▸ **TASK REQUIREMENTS**: Count the lines in the records below that contain the string "computer", where case counts, and reply with only that number.

▸ **INFORMATION SUPPLIED**:
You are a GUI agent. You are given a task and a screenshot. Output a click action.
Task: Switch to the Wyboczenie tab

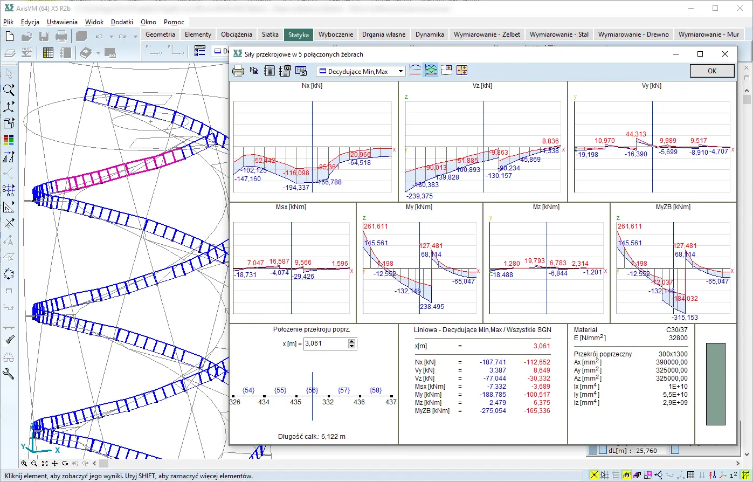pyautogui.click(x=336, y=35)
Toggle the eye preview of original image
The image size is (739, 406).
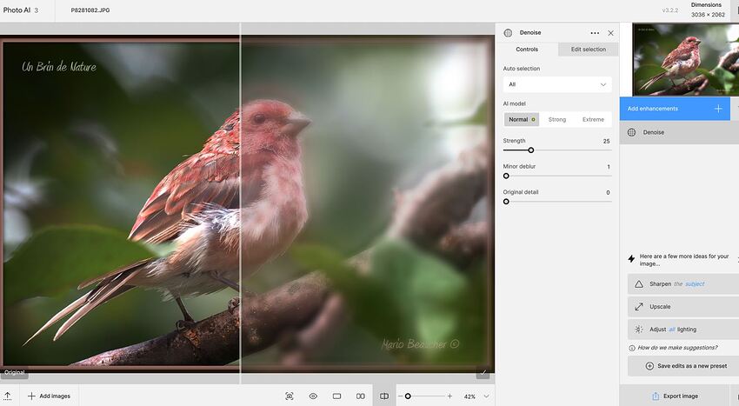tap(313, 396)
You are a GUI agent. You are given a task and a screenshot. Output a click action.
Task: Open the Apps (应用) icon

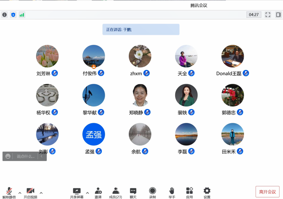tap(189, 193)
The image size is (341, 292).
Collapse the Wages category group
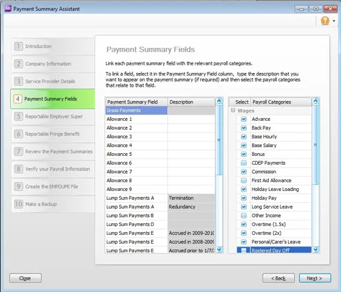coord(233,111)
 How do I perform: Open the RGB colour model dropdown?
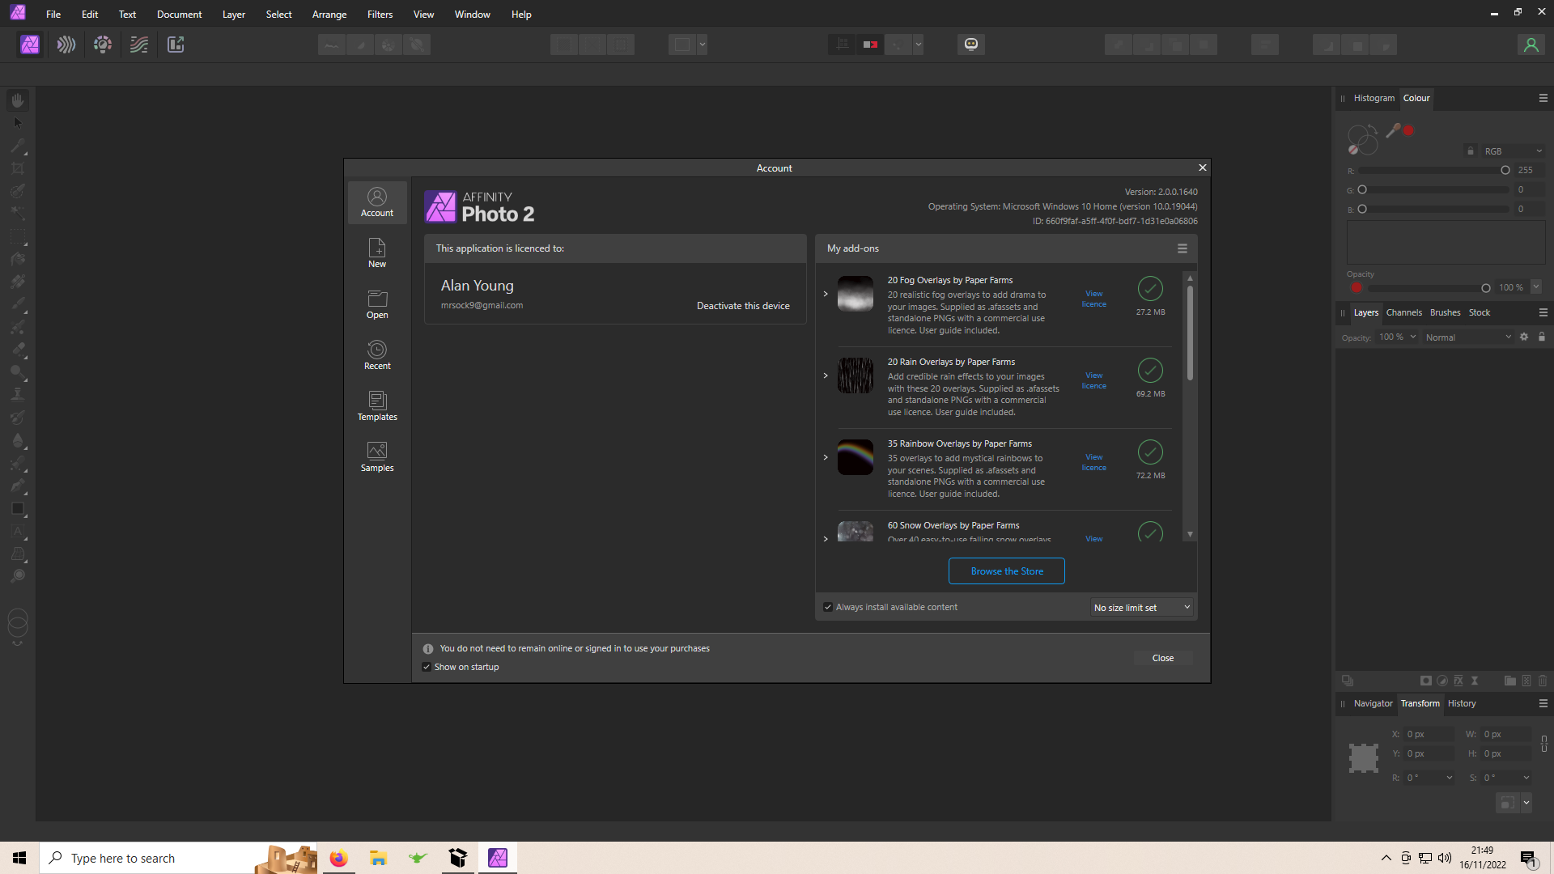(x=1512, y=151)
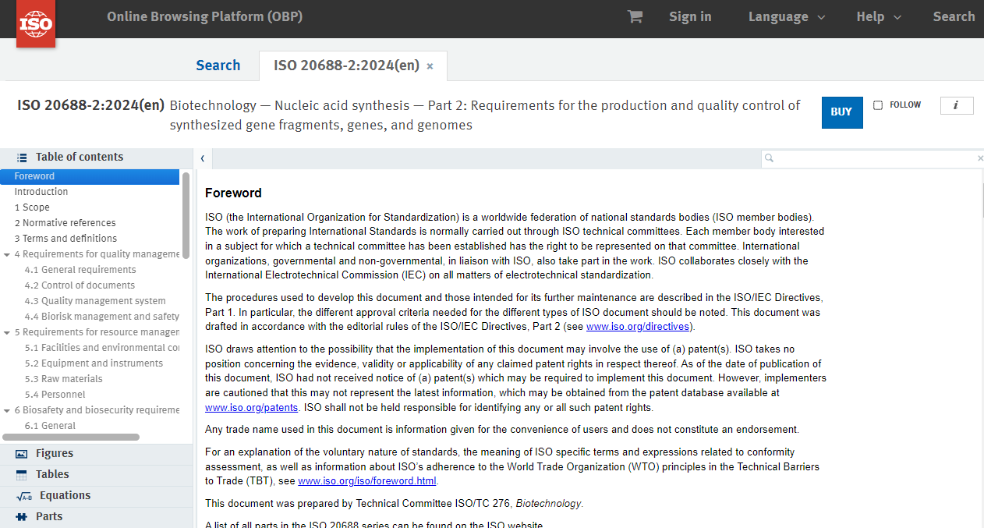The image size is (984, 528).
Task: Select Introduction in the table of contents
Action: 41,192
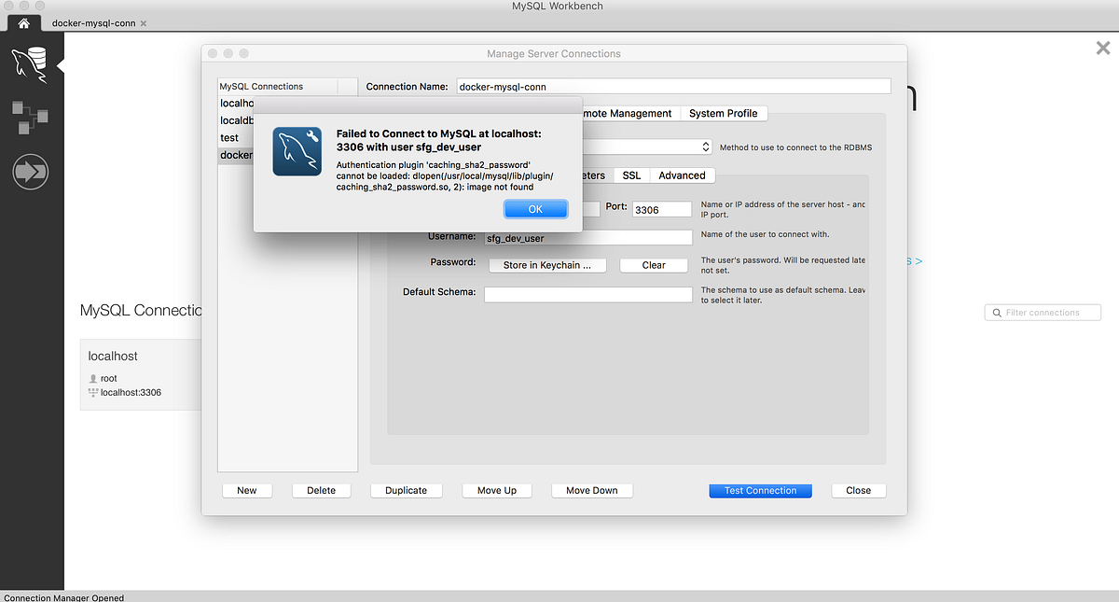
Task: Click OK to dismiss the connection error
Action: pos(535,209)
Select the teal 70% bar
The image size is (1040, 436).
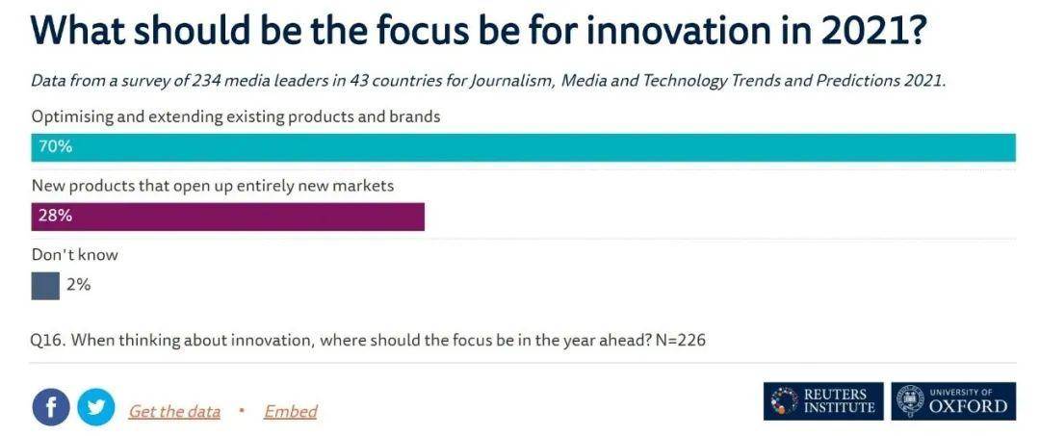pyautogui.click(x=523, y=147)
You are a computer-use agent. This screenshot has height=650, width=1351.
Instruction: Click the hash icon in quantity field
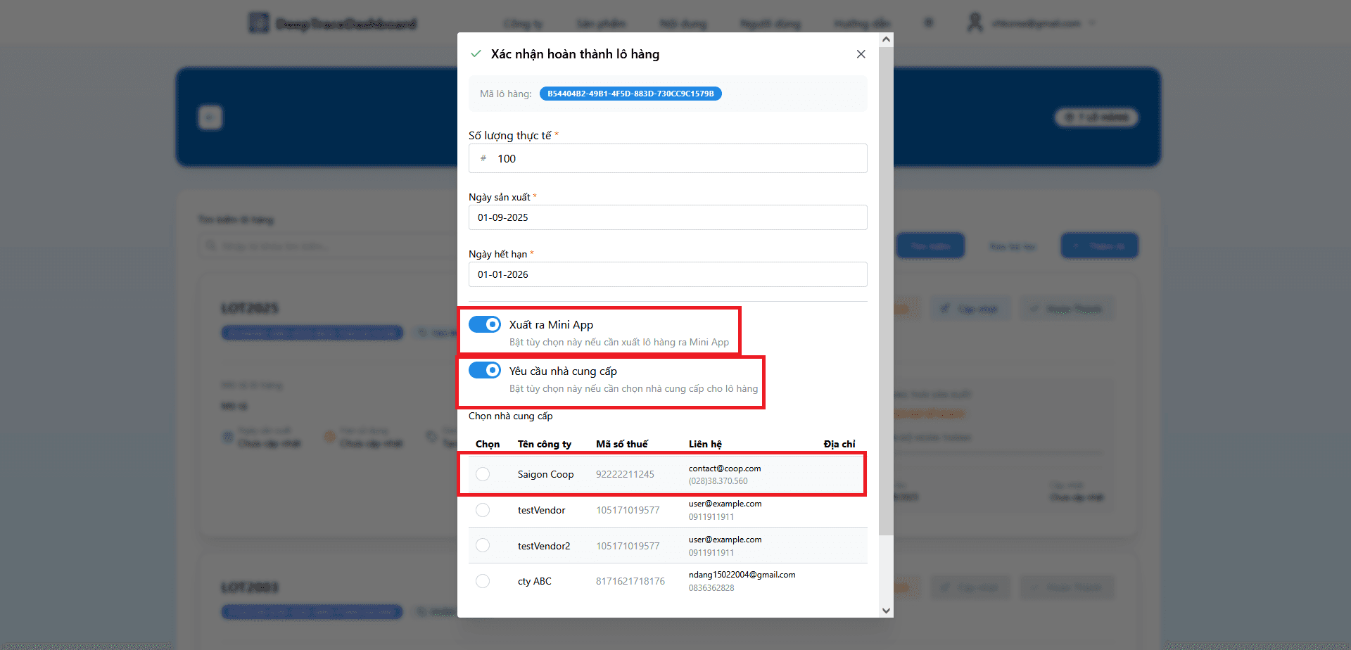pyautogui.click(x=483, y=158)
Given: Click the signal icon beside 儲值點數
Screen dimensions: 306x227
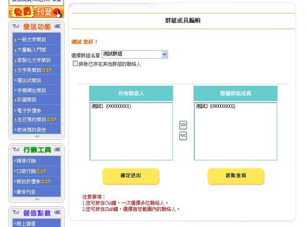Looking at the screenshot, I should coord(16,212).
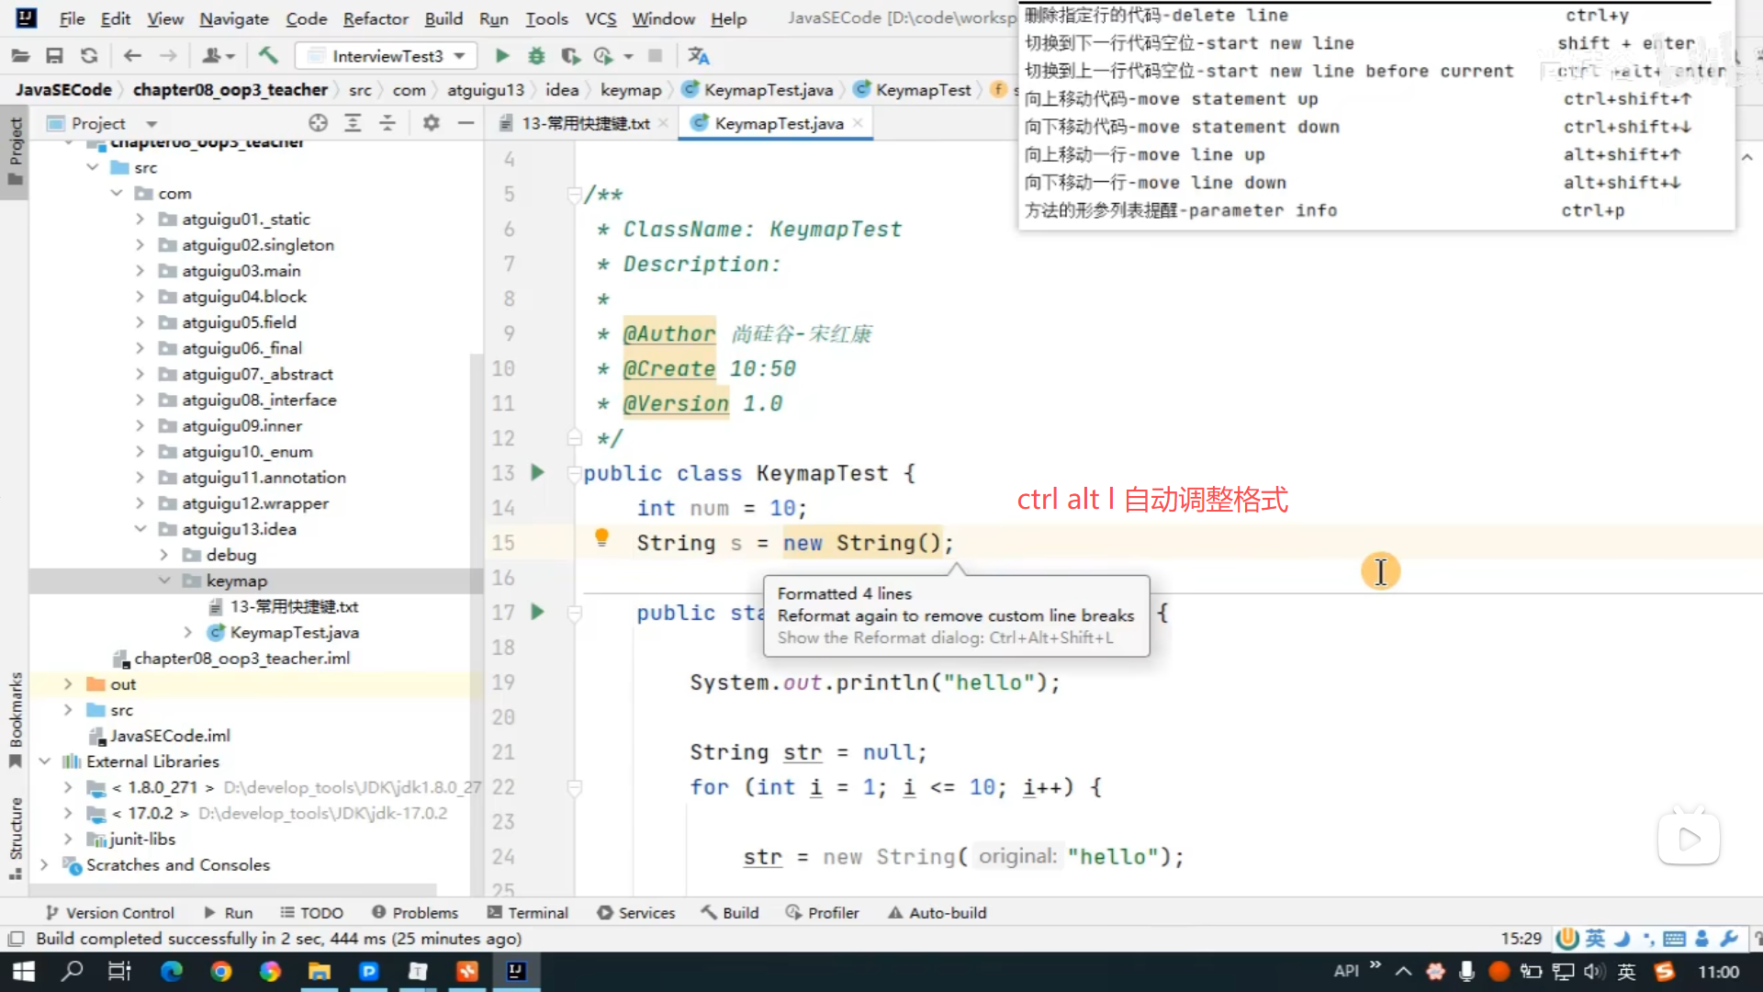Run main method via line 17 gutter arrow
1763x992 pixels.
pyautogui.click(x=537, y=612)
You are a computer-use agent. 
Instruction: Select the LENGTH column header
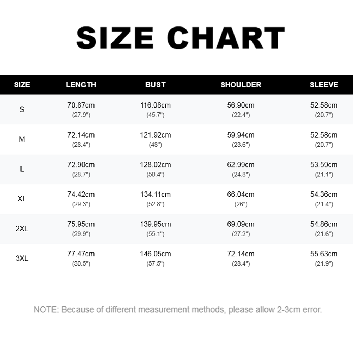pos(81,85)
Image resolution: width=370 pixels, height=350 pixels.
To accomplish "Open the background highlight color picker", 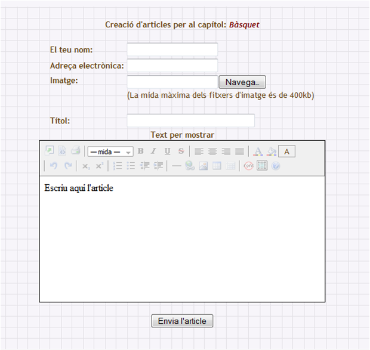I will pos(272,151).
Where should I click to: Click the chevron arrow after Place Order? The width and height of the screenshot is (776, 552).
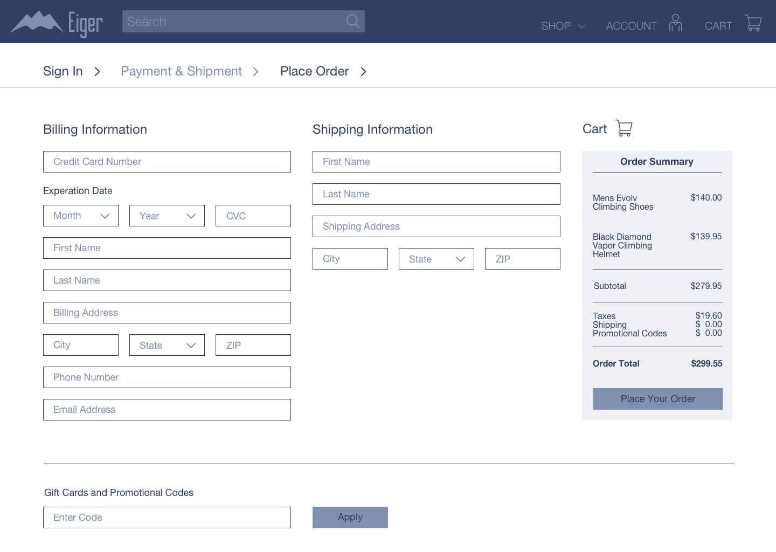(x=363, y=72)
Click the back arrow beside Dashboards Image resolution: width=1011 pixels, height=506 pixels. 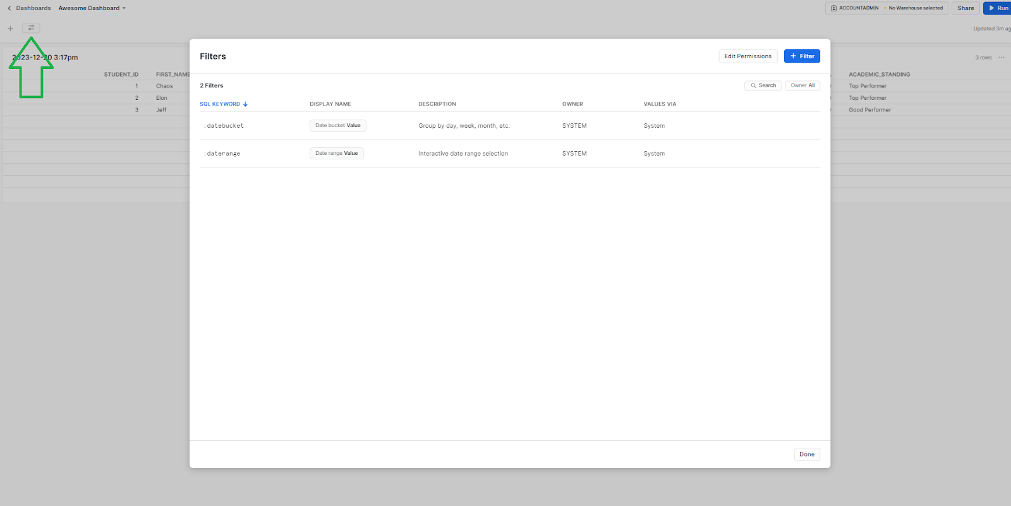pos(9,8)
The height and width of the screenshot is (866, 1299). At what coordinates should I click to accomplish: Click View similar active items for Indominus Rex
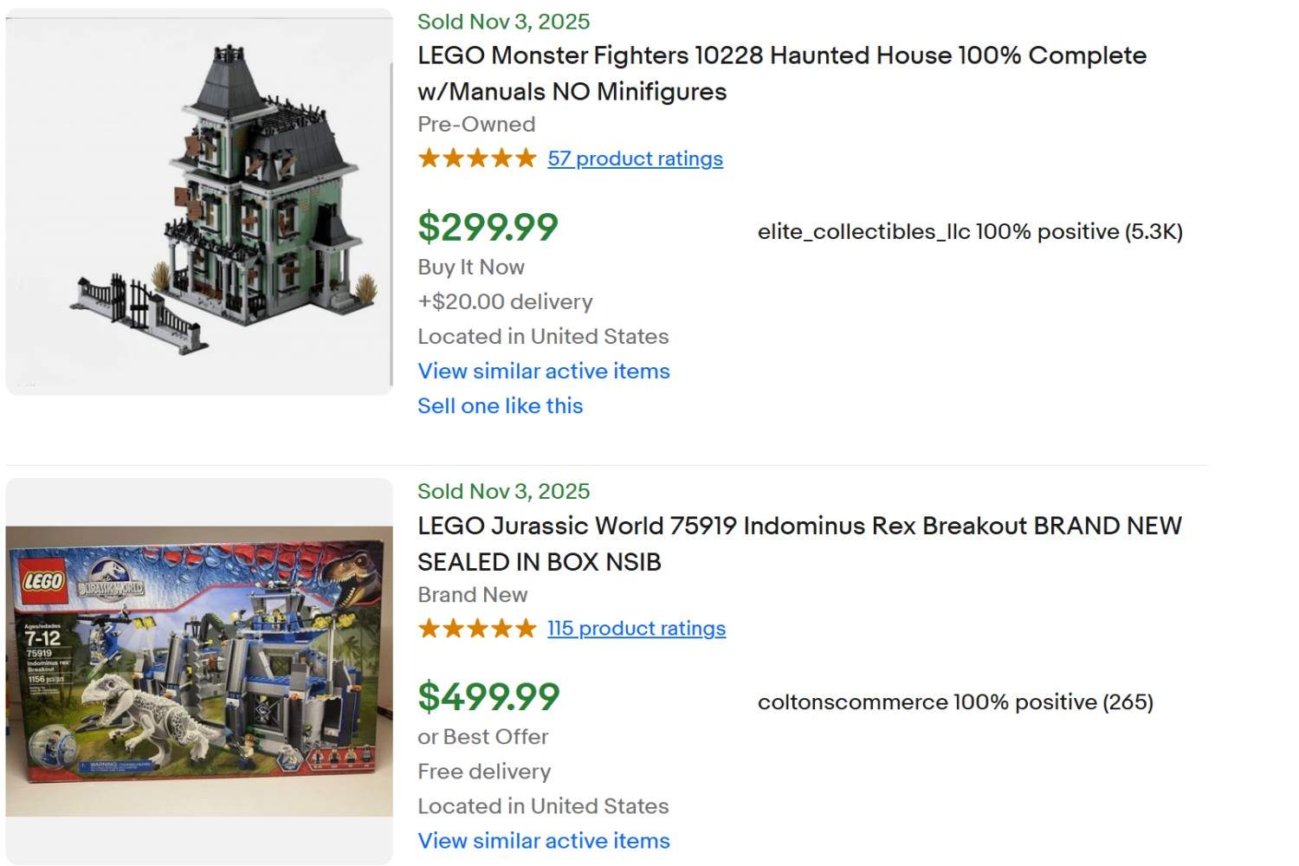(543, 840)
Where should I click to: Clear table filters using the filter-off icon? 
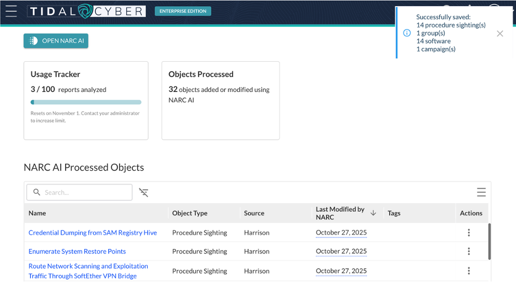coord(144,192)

▸ **RESPONSE TO THIS EXERCISE**: 2